BGS gives oral evidence to Senedd Cymru’s inquiry on supporting people with chronic conditions

26 March 2024

Lucy Aldridge is the Policy Coordinator at the British Geriatrics Society. She supports BGS's work to influence government and NHS policy on older people's healthcare, including monitoring the political and policy landscape, responding to government consultations, and supporting the development of policy positions. She tweets @LucyAldridge96.

Earlier this month, Dr Nicky Leopold, Vice-Chair of the BGS Wales Council, gave oral evidence to Senedd Cymru’s health and social care committee for their inquiry into supporting people with chronic conditions. This follows on from BGS’s written evidence which was provided to the inquiry last year.

Dr Leopold spoke about the importance of providing person-centred care to older people with chronic conditions, particularly as many older people have multiple conditions and have varying abilities to live well with them. Individualised care plans are important, since for some people with chronic conditions, even a minor illness may lead to hospitalisation.  

The value of providing care in the community was also highlighted, with models such as hospital at home and virtual wards beneficial to those with chronic conditions, due to their reactive and person-centred nature. Dr Leopold used the Neath area as an example of good practice, where a responsive acute clinical team work to assess patients in their own home to determine whether hospital is an appropriate option. Rural areas were also highlighted as locations that need to be targeted with community care, such as populations covered by the Hywel Dda University Health Board, where people often live long distances from hospitals. Dr Leopold noted that reactive, equivalent and safe services need to be available in these areas, but hospital must never be denied to older people.  

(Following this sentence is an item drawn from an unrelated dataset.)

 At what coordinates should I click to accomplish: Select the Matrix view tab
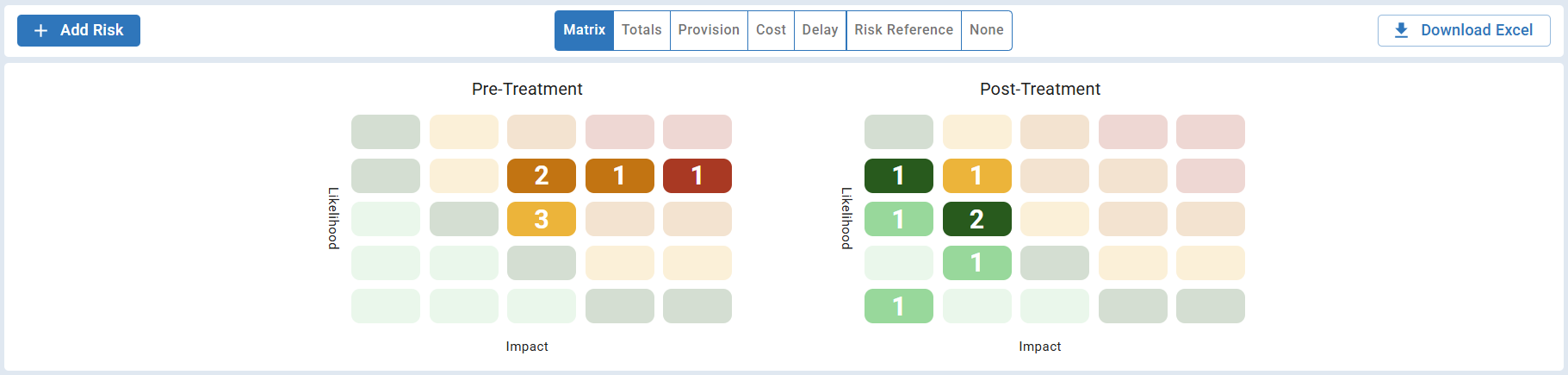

The committee heard of the importance of supporting older people living with dementia and the lack of dementia services in Wales. Dr Leopold highlighted that only small pockets of excellence exist, including only one health service in Wales which has a psychologist addressing older people’s memory loss. Examples of good practice include dementia support workers in Cardiff, who provide a vital touchpoint for patients and families, and a dementia hub in Swansea, where people can access information. Dr Leopold advocated for similar services to be rolled out across the country and for policy to be focussed on increasing public understanding of dementia.

Expanding on the BGS’s written evidence, Dr Leopold described the importance of proactive care services and primary prevention in reducing frailty amongst older adults, including those with chronic conditions. Focussing on primary prevention, the committee heard that preventing health problems such as diabetes and cardiovascular diseases will reduce the chances of frailty in older age. The importance of exercise was emphasised, which has benefits of reducing frailty in people of all ages, including those in their 90s. Dr Leopold noted that policymakers should focus on promoting exercise to all population groups, particularly those in middle life, and free exercise classes should be available. This will reduce the number of years people spend in poor health and save the NHS money in the long run.

Dr Leopold spoke about the importance of all older individuals with chronic conditions receiving a Comprehensive Geriatric Assessment (CGA) and highlighted that there are disparities in access across services. For those presenting at A&E where there is a frailty service, then a CGA is easy to obtain whilst for those receiving care in the community, there are more gaps. Additionally, the presenting illness will influence whether people receive a CGA, with surgical illnesses less likely to result in a CGA. It was highlighted that in most health boards, only 20-30% of older people receive a CGA, which is lower than it should be. This was attributed to CGAs being labour intensive, requiring four hours of multidisciplinary team assessment and intervention. Despite this, CGA is a cost-effective intervention. Individuals who receive CGA are more likely to be alive and in their own home in six months’ time rather than being admitted to a care home or having died.

When asked about the recommendations that should be included in the inquiry’s report, Dr Leopold summarised that prevention, multimorbidity, frailty, and improving reactivity of services should all be prioritised. Additionally, older people with chronic conditions should be empowered to think about their future and what matters to them.